The engineering brief addresses Frequently Asked Questions (FAQs) for students getting started with Arduino microcontroller control of RC servos.
What is an RC servo?
At a fundamental level, we define a servo as a system of components designed to control a mechanism. The featured RC servo is a position-based system that moves an actuator in response to a control signal originating from the Arduino microcontroller.
An RC servo is an electromechanical actuator originally designed to control a surface in a hobby Remote Controlled (RC) airplane, boat, or car. The RC servo accepts a Pulse Width Modulated (PWM) control signal from the local controller installed on the craft. The operator sends commands to the craft’s controller using a remote-control radio frequency transmitter. This three-part system is designed for low cost to maximize the number of people who could participate in the hobby. The “RC” ecosystem has grown over the years to include high performance servos, controllers, and transmitters.
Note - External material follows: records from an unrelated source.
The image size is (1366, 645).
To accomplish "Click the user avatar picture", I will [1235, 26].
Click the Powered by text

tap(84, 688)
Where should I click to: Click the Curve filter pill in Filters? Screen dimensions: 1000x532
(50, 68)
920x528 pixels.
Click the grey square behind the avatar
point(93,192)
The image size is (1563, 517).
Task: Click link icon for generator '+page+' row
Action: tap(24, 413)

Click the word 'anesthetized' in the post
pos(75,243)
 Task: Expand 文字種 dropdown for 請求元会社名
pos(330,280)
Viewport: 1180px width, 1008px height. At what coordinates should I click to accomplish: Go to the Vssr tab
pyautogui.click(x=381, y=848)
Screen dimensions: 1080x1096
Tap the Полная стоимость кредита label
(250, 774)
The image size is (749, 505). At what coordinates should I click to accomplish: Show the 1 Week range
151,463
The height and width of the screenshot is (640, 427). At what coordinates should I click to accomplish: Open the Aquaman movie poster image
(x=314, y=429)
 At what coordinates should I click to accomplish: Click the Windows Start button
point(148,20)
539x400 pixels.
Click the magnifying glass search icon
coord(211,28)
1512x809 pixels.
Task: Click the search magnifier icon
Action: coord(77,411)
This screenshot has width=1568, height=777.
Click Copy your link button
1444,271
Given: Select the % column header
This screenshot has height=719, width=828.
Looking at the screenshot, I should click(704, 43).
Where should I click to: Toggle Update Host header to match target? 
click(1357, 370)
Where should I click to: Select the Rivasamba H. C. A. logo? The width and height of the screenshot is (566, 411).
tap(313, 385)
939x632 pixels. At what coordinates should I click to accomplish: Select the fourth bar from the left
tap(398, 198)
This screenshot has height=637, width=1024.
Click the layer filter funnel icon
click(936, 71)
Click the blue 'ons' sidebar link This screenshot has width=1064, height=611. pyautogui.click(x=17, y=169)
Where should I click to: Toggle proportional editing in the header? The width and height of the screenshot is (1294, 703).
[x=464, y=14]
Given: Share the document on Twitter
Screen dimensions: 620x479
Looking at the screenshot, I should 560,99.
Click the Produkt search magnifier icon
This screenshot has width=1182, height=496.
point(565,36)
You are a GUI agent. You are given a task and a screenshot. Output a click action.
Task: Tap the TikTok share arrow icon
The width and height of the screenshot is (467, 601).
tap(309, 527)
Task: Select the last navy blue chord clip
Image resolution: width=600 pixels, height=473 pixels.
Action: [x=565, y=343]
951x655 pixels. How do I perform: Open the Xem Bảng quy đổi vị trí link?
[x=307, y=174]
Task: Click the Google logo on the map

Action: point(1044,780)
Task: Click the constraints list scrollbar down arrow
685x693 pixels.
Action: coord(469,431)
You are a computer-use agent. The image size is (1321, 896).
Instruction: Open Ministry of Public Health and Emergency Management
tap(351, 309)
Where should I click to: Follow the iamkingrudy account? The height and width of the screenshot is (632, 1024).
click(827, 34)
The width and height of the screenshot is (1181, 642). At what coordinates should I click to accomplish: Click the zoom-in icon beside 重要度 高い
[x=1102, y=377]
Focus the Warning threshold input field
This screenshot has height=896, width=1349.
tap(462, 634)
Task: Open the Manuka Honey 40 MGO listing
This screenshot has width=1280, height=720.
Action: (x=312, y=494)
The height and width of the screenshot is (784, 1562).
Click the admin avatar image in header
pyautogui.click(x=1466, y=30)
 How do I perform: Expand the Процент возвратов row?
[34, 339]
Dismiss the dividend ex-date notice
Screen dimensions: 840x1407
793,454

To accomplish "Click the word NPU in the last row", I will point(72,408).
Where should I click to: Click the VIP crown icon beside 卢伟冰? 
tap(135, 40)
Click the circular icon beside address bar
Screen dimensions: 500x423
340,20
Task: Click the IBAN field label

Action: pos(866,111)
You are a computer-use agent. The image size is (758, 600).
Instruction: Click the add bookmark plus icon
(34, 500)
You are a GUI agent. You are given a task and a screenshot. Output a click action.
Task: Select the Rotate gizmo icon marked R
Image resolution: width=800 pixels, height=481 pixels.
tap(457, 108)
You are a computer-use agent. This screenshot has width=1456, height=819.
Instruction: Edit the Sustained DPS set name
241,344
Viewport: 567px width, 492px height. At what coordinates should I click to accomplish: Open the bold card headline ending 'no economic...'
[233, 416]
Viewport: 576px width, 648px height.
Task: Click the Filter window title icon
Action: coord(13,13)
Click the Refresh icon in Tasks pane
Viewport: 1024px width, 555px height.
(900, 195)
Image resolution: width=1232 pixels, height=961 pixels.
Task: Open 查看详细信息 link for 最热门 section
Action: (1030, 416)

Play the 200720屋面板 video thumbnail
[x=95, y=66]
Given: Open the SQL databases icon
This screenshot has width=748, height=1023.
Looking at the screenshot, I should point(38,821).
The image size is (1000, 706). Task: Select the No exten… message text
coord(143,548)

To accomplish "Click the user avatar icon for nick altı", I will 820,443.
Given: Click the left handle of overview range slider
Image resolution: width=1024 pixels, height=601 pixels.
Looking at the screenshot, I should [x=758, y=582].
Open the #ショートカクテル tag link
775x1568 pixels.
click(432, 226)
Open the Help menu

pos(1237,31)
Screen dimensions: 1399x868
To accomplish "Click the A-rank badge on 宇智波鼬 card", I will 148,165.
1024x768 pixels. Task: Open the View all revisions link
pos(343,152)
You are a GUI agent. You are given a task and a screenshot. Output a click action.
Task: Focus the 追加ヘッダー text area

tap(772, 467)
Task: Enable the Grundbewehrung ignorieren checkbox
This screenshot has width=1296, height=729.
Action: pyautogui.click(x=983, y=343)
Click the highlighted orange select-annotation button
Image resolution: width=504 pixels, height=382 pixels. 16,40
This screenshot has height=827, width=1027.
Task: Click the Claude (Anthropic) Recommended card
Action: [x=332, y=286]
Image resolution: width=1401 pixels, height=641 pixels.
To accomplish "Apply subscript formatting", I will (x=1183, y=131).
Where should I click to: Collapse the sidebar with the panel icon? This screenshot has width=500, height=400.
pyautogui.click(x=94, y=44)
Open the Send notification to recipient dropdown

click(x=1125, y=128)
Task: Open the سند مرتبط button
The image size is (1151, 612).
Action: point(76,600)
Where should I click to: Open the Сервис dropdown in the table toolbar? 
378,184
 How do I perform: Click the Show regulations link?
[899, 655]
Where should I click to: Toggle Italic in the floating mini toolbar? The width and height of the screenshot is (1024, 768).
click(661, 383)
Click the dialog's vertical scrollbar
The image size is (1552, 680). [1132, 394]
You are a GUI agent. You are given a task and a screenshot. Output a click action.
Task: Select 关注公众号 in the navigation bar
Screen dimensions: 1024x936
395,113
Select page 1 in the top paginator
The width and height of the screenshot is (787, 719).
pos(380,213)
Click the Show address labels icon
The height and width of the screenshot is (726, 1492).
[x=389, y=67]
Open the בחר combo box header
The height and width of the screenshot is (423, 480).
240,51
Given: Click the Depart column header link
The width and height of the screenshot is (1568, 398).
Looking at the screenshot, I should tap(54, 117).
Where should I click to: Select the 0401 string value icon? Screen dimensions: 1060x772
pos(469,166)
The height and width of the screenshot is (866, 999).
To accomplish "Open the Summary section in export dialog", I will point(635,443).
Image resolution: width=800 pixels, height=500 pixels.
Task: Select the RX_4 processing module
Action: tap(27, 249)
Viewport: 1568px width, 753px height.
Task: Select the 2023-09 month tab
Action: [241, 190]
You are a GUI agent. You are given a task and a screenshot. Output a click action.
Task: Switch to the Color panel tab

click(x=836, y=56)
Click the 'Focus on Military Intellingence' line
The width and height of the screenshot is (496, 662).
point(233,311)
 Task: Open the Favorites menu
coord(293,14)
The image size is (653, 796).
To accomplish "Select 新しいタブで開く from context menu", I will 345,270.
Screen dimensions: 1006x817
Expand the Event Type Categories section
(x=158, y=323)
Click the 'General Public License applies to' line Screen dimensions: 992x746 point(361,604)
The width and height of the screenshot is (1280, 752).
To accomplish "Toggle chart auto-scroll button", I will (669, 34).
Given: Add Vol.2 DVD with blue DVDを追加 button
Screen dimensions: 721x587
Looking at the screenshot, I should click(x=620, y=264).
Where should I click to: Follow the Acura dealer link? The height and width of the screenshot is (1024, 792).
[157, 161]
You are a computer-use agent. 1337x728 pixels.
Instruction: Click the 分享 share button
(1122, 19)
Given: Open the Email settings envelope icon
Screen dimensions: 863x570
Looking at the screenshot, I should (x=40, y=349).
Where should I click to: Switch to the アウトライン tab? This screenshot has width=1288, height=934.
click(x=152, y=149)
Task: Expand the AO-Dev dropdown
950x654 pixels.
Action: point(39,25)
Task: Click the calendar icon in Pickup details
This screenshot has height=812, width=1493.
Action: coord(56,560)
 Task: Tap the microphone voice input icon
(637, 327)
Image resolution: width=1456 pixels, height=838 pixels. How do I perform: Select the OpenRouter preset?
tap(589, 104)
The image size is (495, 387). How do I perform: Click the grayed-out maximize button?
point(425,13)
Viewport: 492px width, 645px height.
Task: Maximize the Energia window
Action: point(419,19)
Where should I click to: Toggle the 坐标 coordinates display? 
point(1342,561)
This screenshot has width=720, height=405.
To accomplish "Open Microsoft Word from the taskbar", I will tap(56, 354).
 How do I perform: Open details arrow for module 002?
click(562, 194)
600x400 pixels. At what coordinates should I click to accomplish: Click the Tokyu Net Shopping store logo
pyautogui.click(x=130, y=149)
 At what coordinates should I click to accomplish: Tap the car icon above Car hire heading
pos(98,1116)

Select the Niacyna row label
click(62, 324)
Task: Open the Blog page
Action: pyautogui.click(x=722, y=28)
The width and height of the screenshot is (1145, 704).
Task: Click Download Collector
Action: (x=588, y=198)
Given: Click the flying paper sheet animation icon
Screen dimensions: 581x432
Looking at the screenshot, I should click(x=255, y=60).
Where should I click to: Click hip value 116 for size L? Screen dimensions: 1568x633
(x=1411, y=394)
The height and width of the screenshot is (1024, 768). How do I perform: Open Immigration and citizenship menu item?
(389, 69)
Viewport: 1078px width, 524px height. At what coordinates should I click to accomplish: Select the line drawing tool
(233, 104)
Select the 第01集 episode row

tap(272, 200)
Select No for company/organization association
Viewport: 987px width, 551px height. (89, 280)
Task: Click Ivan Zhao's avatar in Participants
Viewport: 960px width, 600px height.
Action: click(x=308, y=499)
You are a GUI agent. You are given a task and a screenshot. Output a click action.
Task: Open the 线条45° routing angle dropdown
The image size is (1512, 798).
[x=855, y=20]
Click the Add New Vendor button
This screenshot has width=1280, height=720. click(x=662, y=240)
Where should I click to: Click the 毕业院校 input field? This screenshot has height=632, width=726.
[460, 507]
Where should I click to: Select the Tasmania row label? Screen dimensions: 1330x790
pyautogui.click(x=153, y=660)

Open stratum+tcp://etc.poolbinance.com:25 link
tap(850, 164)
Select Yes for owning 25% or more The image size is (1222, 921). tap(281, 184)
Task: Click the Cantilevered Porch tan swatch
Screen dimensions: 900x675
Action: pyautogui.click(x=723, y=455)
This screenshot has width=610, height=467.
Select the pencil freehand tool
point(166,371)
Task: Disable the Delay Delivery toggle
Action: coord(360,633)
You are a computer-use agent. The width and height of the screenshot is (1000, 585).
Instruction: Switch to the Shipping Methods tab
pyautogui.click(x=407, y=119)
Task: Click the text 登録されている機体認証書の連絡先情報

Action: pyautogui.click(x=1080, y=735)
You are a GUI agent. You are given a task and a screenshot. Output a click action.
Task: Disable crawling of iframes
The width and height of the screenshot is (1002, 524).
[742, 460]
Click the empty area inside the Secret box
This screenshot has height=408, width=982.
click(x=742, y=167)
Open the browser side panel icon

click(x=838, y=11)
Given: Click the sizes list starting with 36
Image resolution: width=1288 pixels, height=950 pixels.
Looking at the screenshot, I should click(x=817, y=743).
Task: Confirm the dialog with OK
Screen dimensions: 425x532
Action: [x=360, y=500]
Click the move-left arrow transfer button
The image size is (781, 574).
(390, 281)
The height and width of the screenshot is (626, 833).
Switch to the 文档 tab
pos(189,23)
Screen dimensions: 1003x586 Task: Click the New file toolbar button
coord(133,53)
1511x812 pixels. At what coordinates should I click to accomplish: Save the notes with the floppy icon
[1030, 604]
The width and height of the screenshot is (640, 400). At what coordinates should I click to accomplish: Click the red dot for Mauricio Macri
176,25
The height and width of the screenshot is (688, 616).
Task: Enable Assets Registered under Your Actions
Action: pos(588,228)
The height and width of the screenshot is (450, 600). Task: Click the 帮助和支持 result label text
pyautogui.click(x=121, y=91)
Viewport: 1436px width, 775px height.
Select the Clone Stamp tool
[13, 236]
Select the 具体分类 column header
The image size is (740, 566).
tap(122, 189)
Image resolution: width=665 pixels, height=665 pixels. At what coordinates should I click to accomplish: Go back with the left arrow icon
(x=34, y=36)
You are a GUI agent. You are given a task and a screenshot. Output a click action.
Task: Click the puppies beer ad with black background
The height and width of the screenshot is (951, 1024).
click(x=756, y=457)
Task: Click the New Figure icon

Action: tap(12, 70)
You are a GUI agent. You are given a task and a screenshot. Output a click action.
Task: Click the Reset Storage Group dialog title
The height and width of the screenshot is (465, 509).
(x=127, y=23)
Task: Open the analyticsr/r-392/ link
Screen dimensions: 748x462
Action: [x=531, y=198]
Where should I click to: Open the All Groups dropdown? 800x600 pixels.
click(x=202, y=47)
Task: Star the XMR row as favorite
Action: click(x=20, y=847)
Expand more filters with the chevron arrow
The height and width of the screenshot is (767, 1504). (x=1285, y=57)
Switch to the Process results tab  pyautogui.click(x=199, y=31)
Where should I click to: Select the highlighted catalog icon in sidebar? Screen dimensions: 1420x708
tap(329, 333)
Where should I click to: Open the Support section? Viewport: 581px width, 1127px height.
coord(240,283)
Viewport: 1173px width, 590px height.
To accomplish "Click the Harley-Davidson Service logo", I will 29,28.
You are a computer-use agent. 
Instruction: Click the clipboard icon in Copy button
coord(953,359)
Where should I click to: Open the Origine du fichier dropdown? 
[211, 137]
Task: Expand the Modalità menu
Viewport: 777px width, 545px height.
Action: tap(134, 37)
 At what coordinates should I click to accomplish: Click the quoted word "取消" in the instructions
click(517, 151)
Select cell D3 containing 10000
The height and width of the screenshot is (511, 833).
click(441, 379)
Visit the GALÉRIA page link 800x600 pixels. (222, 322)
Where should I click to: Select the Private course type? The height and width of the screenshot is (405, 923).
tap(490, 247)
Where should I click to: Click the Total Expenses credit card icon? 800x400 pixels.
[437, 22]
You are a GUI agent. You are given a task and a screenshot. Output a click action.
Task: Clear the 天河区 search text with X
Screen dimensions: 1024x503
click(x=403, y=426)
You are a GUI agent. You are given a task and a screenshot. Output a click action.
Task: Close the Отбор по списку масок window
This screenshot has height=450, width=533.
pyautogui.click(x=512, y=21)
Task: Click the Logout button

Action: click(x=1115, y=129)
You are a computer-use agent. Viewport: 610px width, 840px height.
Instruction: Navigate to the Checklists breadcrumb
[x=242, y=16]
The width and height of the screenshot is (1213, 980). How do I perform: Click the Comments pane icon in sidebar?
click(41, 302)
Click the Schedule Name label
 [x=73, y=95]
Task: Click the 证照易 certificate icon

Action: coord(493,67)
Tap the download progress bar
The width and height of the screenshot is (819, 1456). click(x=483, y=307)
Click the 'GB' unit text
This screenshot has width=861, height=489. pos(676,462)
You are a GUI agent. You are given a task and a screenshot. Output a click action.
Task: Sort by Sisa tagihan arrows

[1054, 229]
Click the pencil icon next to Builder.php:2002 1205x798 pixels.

The servo itself consists of a motor, geartrain, sensing element, and control circuitry. These components are designed to work as a system to move the servo mechanism to the desired position. No single component is more important than the other. However, for academic purposes we will focus on the sensing element.
Figure 1 shows the servo components removed from the protective case. The sensing element is the black variable resistor. When installed, it is physically located directly underneath the servo’s large output gear. It provides feedback to the controller indicating the servo’s position.
See “How is an RC servo related to the PID controller?” at the end of this article for additional information about the RC servo. There we explore the relationship between the RC servo and the popular Proportional Integral Derivative (PID) controller.
Figure 1: Components of an RC servo showing motor, gears, variable resistor, and controller.
Tech Tip: An RC servo’s operation is dependent on the operation of the variable resistor. A worn out or dirty resistor will cause the servo to jump or to hunt. Damaged gears are also problematic. High-performance servos will often include metal gears for the final output.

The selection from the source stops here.